Max Frischs "Andorra" (Suhrkamp Verlag) ist ein in der Form eines Dramas gehaltenes Stück, das sich mit den Mechanismen von Vorurteilen, Schuld und kollektiver Verantwortung auseinandersetzt. Es spielt in dem fiktiven Land Andorra, einem Bergdorf, das als Metapher für eine Gesellschaft gelesen werden kann, die von Intoleranz und Konformismus geprägt ist.
Die Handlung konzentriert sich auf Andri, einen jungen Mann, der von den Dorfbewohnern als Jude ausgegeben wird, obwohl er es nicht ist. Andri ist ein Aussenseiter, der aufgrund seines Aussehens und seiner Herkunft (er wurde als Kind ausgesetzt) als "anders" wahrgenommen wird. Die Dorfbewohner, die sich selbst als tolerant und weltoffen sehen, tragen durch ihr Schweigen und ihre Mitläuferschaft zur Ausgrenzung und letztendlich zur Verfolgung Andris bei.
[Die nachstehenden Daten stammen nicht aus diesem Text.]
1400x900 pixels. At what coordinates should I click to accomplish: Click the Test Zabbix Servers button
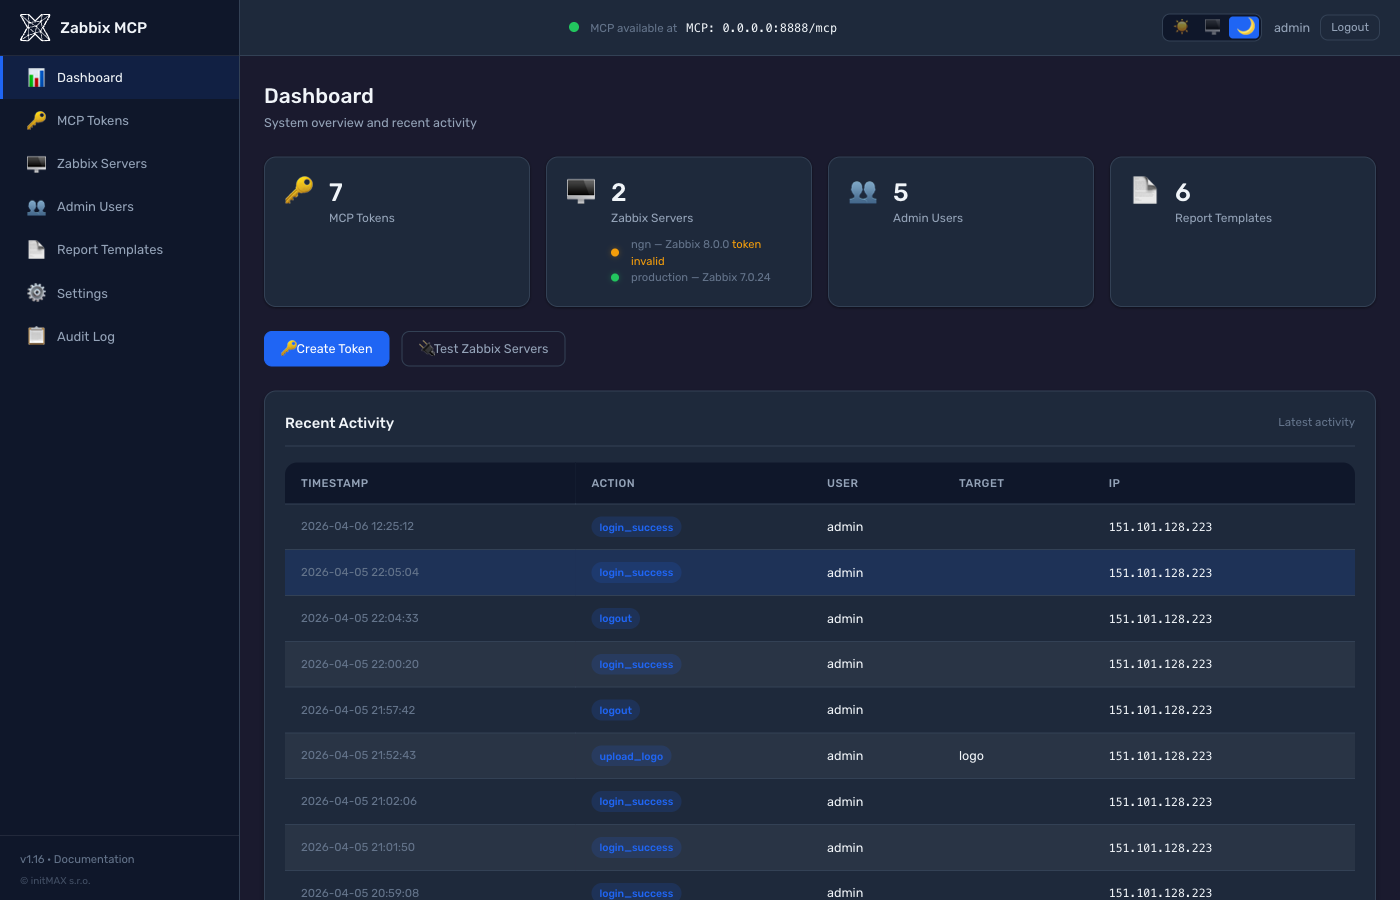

Sie profitieren von der Vorstellung eines "Feindes", den sie bekämpfen können, um ihre eigenen Ängste und Unsicherheiten zu kompensieren.
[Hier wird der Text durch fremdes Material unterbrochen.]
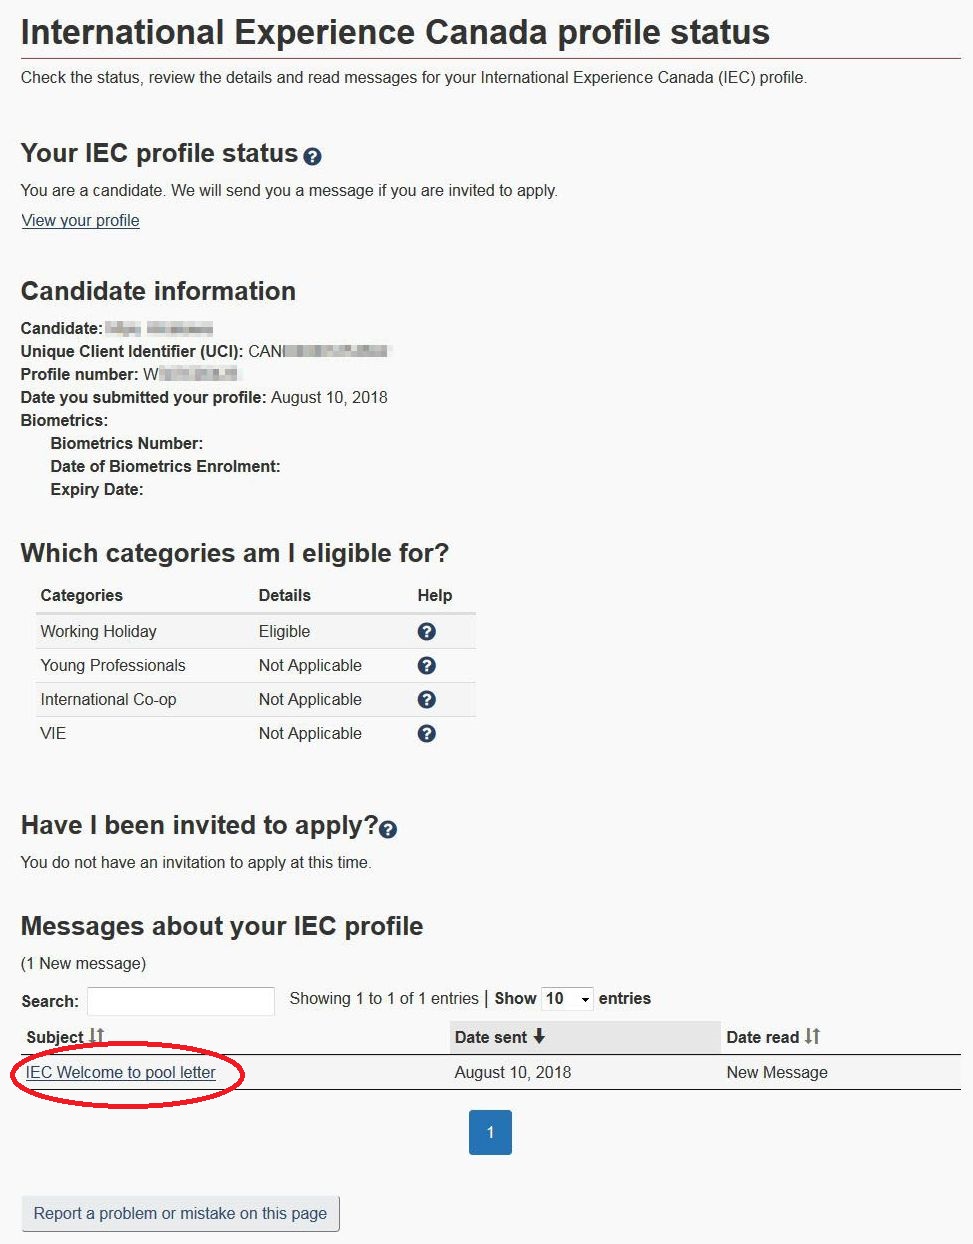Open help icon beside Your IEC profile status
973x1244 pixels.
(312, 157)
Das Stück zeigt, wie leicht Individuen zu Mitläufern werden und wie schnell eine Gesellschaft in Intoleranz und Gewalt abgleiten kann. Die scheinbar harmlosen Vorurteile und Klischees des Dorfes entwickeln sich zu einer brutalen Realität, die Andri zum Opfer fällt. Die Verantwortlichkeiten sind dabei diffus verteilt: Niemand ist allein schuldig, aber alle tragen einen Teil der Schuld.
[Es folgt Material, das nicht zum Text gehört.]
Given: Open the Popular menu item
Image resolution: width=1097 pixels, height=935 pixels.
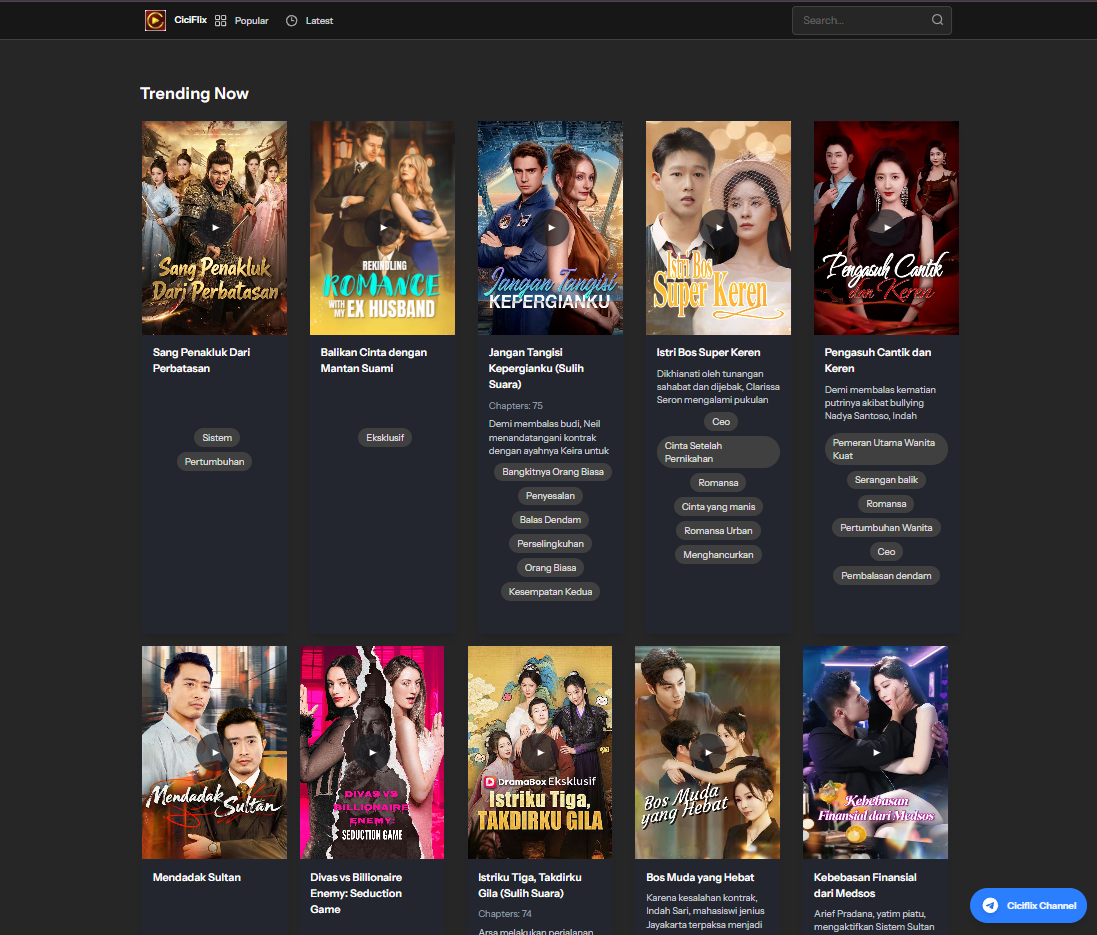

Frischs "Andorra" ist kein historisches Stück über den Holocaust, sondern eine zeitlose Parabel über die Gefahren von Vorurteilen, die Macht von Konformität und die moralische Verantwortung des Einzelnen in der Gesellschaft. Es regt den Zuschauer/Leser zum Nachdenken über seine eigene Rolle und Verantwortung in Bezug auf soziale Gerechtigkeit und das Bekämpfen von Diskriminierung an. Die scheinbar harmlose Abwertung Andris führt zu einer Eskalation der Gewalt, die am Ende des Stückes gipfelt. Die Tragik liegt darin, dass die Bewohner Andorras ihre eigene Beteiligung an der Katastrophe erst erkennen, als es zu spät ist.